First Comes Marriage by Mary Balogh
My rating: 3 of 5 stars
I'm listening to the Huxtable Quintet series in order, so that I can do an actual review of the new release of #5. I've liked the handful of Baloghs I've read to date, but have mixed feelings about narrator Anne Flosnik, so I approached this task with not a little trepidation.
As a setup for a series, there was a lot of introduction to do - meet all of the Huxtables, and probably some of their future mates, although the first book deals with Vanessa, the widowed middle daughter, and Elliott, Viscount something-or-other in line for a dukedom. We learn that the 4 Huxtable siblings have been living in near poverty in a small village, and that the youngest, Stephen, has become an earl much to the surprise of everyone. Apparently the Huxtable grandfather was estranged from his family and no one ever thought Stephen might be in line for the title. Elliott is the guardian of the Stephen as the new earl.

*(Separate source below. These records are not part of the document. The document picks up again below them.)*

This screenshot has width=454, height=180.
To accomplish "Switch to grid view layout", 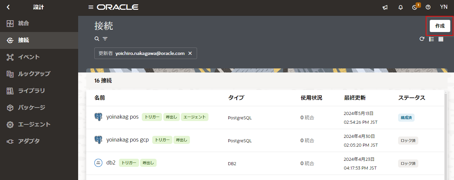I will coord(441,39).
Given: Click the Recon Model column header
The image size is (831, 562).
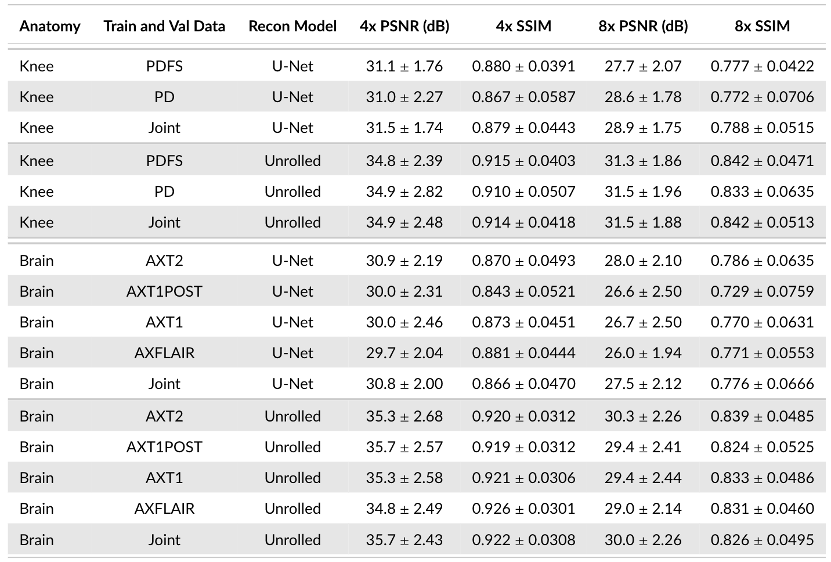Looking at the screenshot, I should [x=292, y=26].
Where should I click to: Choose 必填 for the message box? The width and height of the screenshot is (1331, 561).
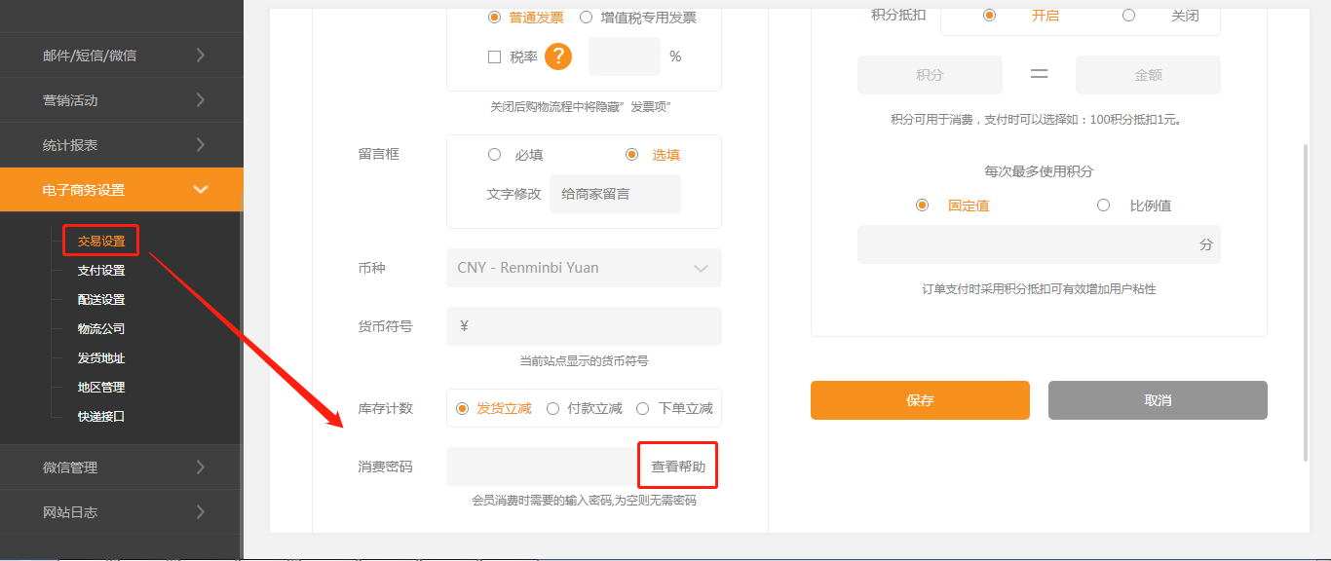tap(495, 155)
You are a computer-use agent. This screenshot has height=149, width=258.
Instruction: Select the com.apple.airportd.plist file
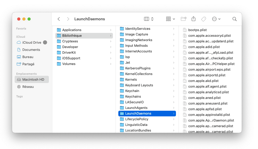[x=207, y=75]
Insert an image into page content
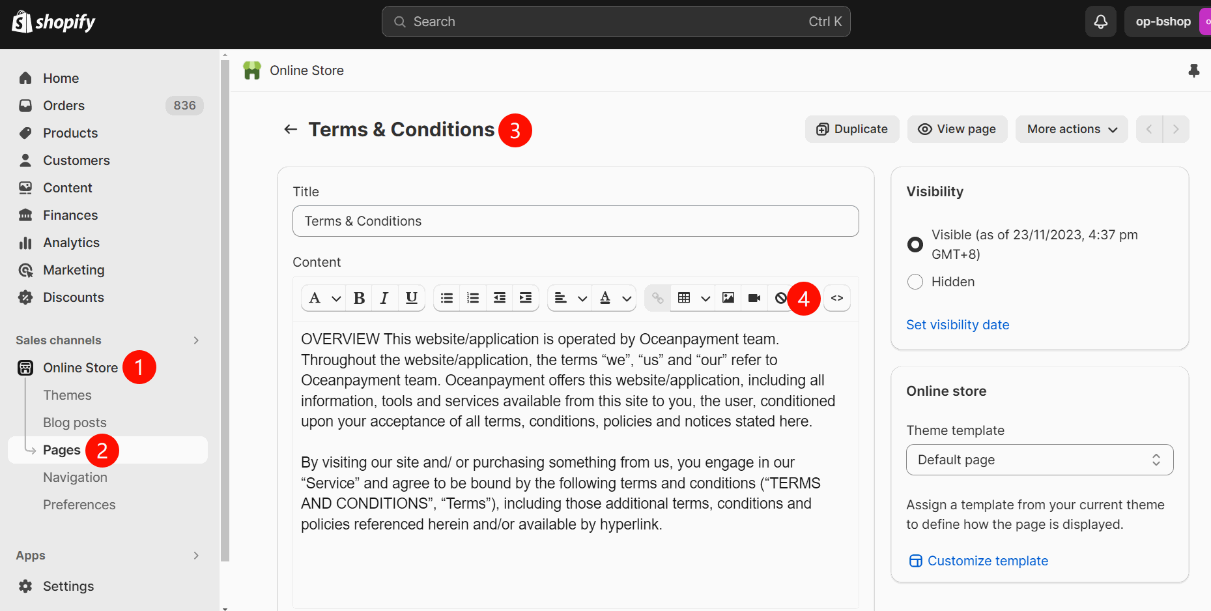Image resolution: width=1211 pixels, height=611 pixels. 728,298
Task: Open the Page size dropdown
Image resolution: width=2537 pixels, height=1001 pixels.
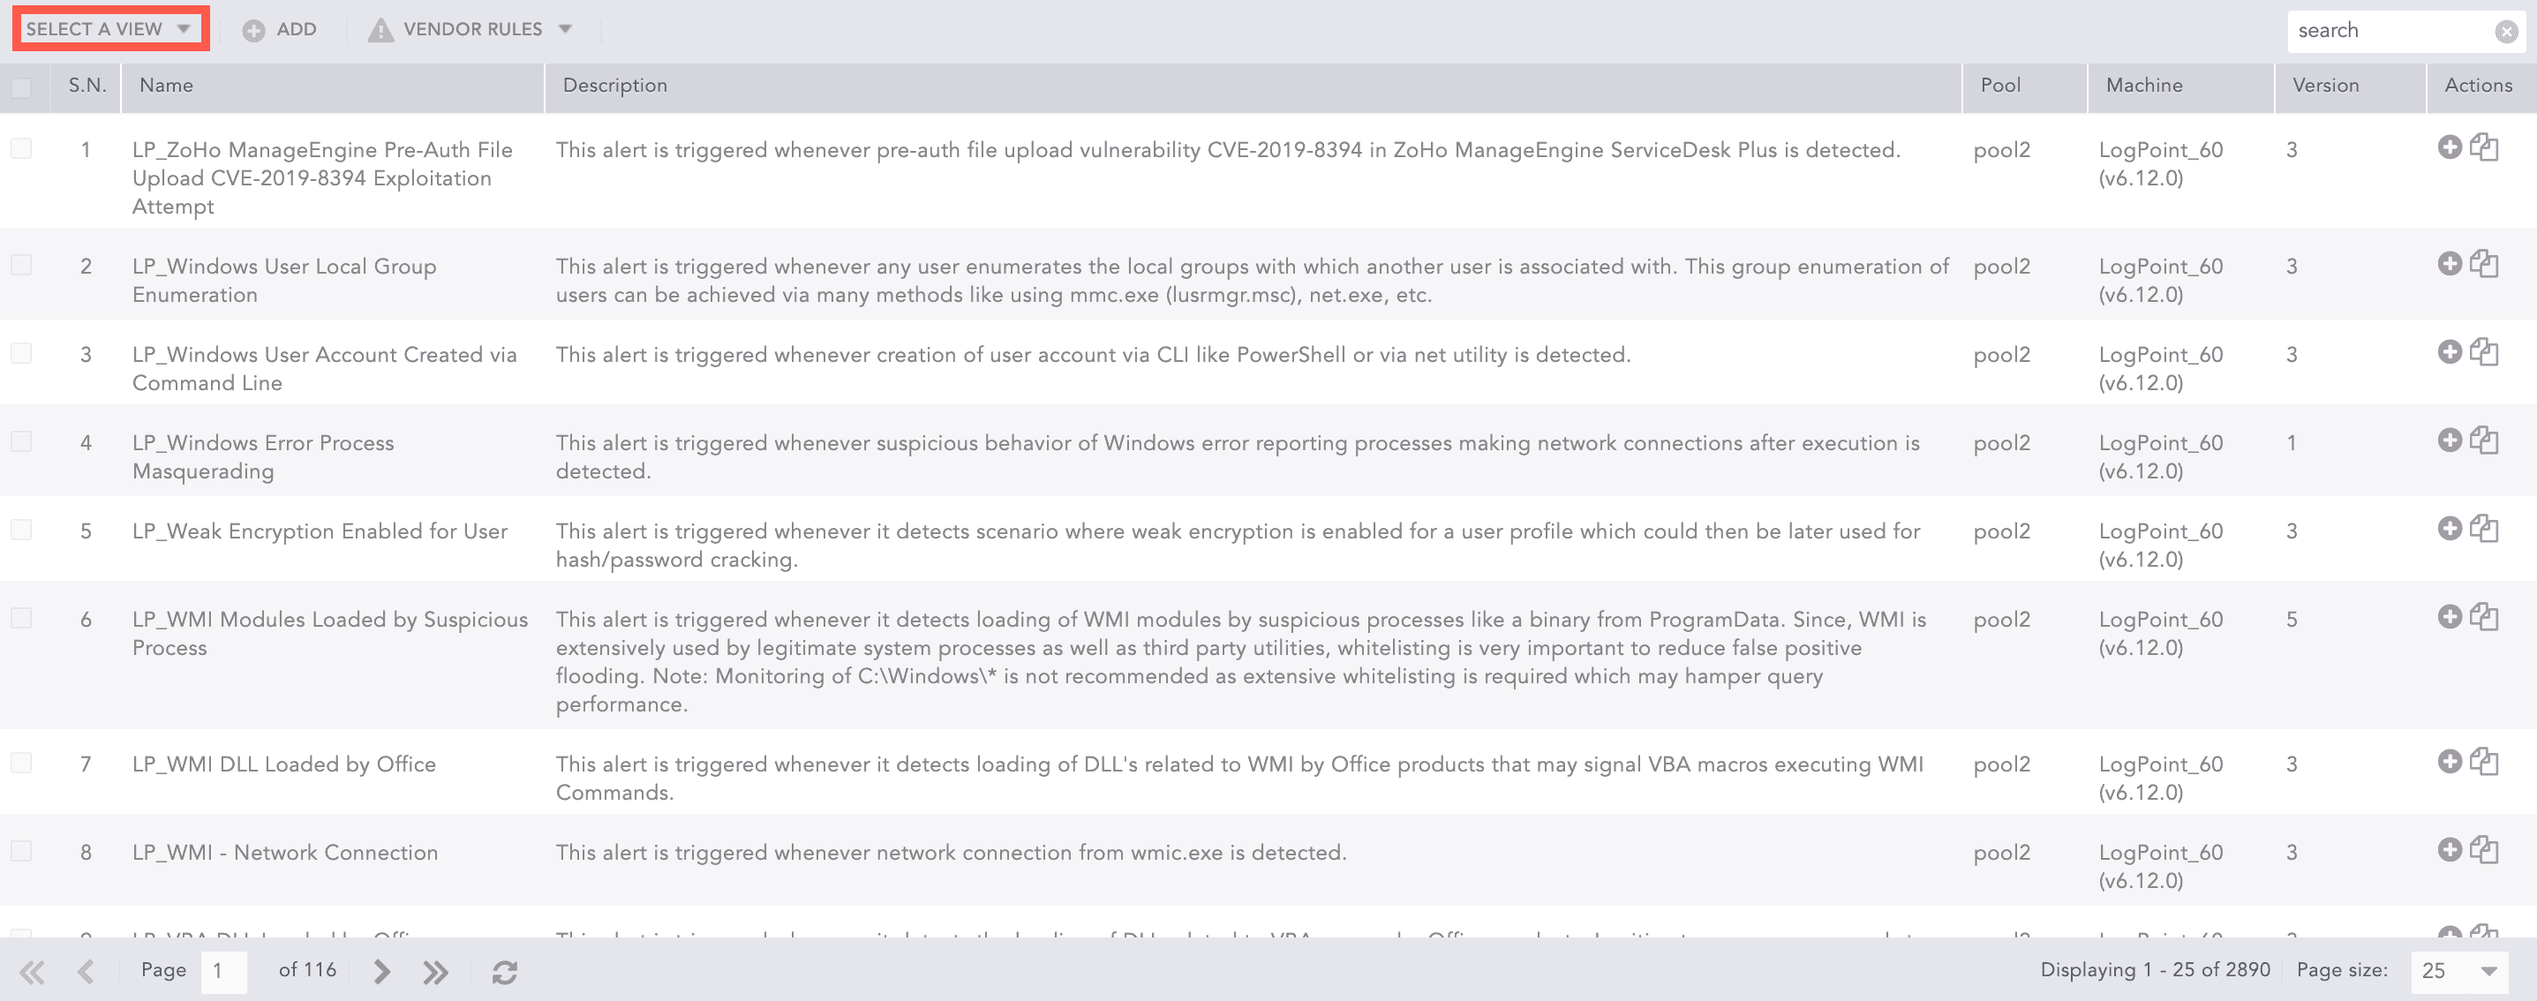Action: pyautogui.click(x=2458, y=970)
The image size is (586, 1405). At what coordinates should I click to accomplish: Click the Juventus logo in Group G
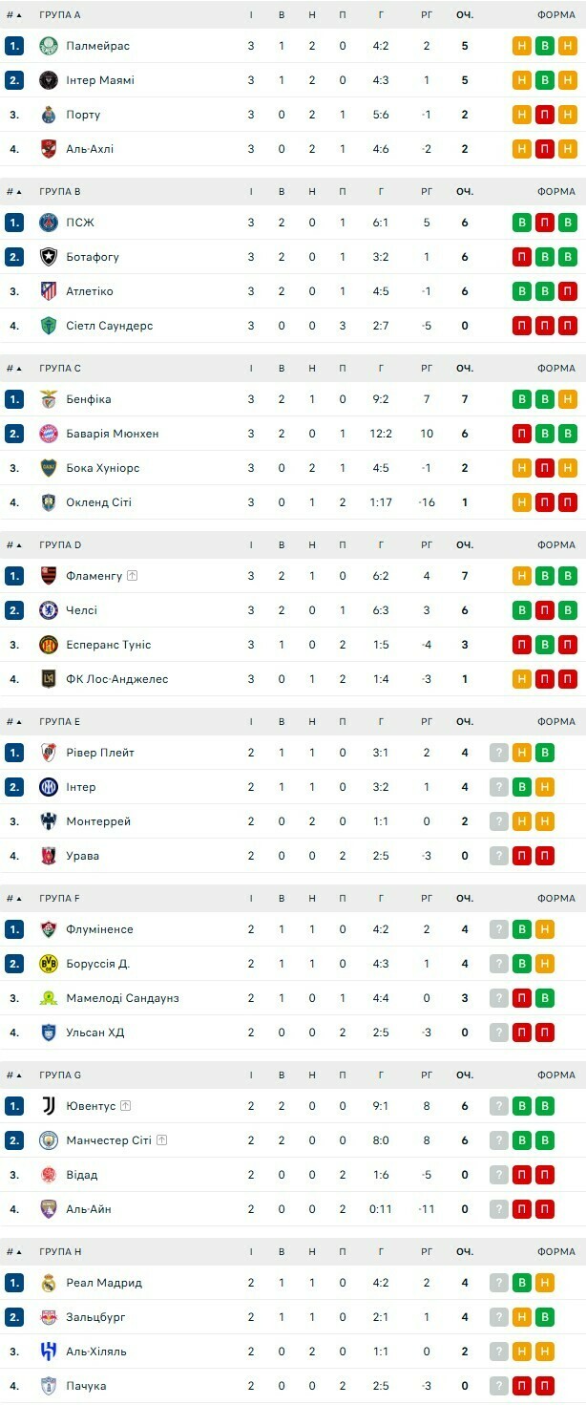pyautogui.click(x=49, y=1106)
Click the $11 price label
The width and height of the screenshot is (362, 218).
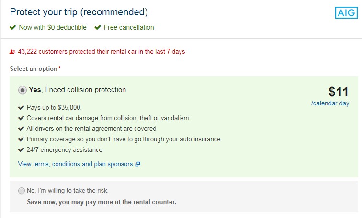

Flosnik's narration wasn't nearly as off-putting as some of her Julie Garwood and Elizabeth Lowell medievals, thank gawd, but somehow I kept wondering if I might have enjoyed reading in print more. She has a sort of plodding way of narrating, almost as if someone has asked her to slow down, or read by metronome. She did use different voices for the characters, with her Margaret/eldest daughter voice being the low gravelly voice of a much older woman, and even Vanessa's voice pitched too low for being all of 24. The story itself, in the midst of changing the Huxtable way of life and meeting everyone, had very little in the way of actual conflict - it's a marriage of convenience that takes a long time to develop into a HEA, and not a particularly convincing one at that.
At least Flosnik didn't do that awful, dramatic dragging out of final syllables like she does in Garwood and Lowell - whew! Still, 3 stars - ok, not great, that's for both the story and the narration.